Post by Tracy Kaler.
Bed skirts or dust ruffles, as we often call them, are decorative treatments that hide box springs and keep dirt and dust from collecting underneath the bed. Let’s get the lowdown on bed skirts.
Pleated vs. Gathered
Box-pleated bed skirts offer a cleaner, more modern or eclectic look, while ruffled or gathered skirts tend to appear more feminine or traditional. Pleated options are geometric, while gathered styles are less structured and require more fabric.
The most secure bed skirt is one with decking attached. This piece of material, which goes on top of the box spring and is never seen, keeps the dust ruffle secure and unable to move around. Removing a deck bed skirt isn’t easy, however. You have to take off the bedding and the mattress to remove this type of dust ruffle.
Other bed skirts come in panels: one for each side of the bed and one along the foot. Most often, these dust ruffles are safety pinned and much less secure than those with decking. These can shift easily, but also be removed without a hitch. No lifting of the mattress is required.

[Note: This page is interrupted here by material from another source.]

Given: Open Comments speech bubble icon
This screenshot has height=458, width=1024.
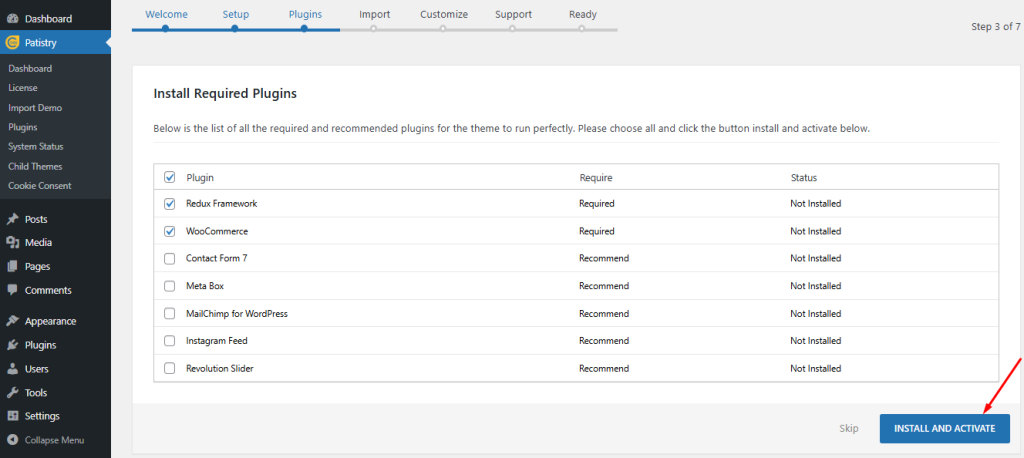Looking at the screenshot, I should click(12, 290).
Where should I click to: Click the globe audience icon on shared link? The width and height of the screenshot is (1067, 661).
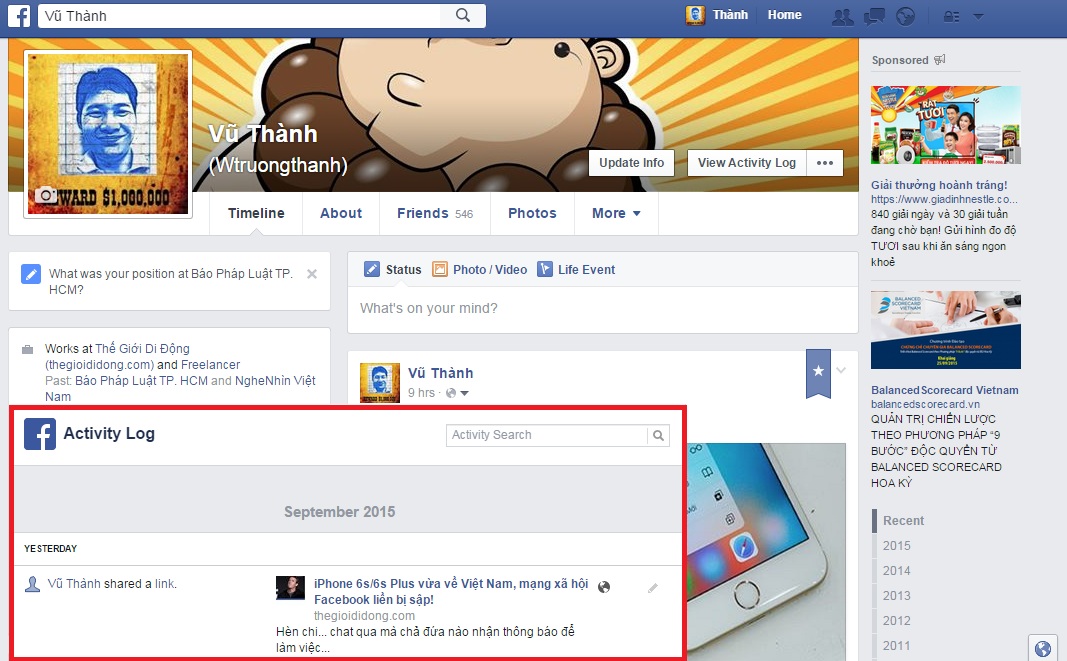604,588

You can make a dust ruffle from almost any fabric –– try a cotton chintz or a matelasse, a suede, or even a silk –– a bed skirt’s possibilities are endless. Match your bedding, or select a contrasting color. Line your bed skirt with a coordinating material.
Some even have added embellishments like gimp, cord or tape. Trimmed or not, a bed skirt can tie in bed coverings and linens with the remainder of the decorative scheme in a bedroom for not a lot of yardage or money. A new bed skirt and coordinated shams are a simple way to freshen the look of your bedroom, and can be changed every few years as you see fit.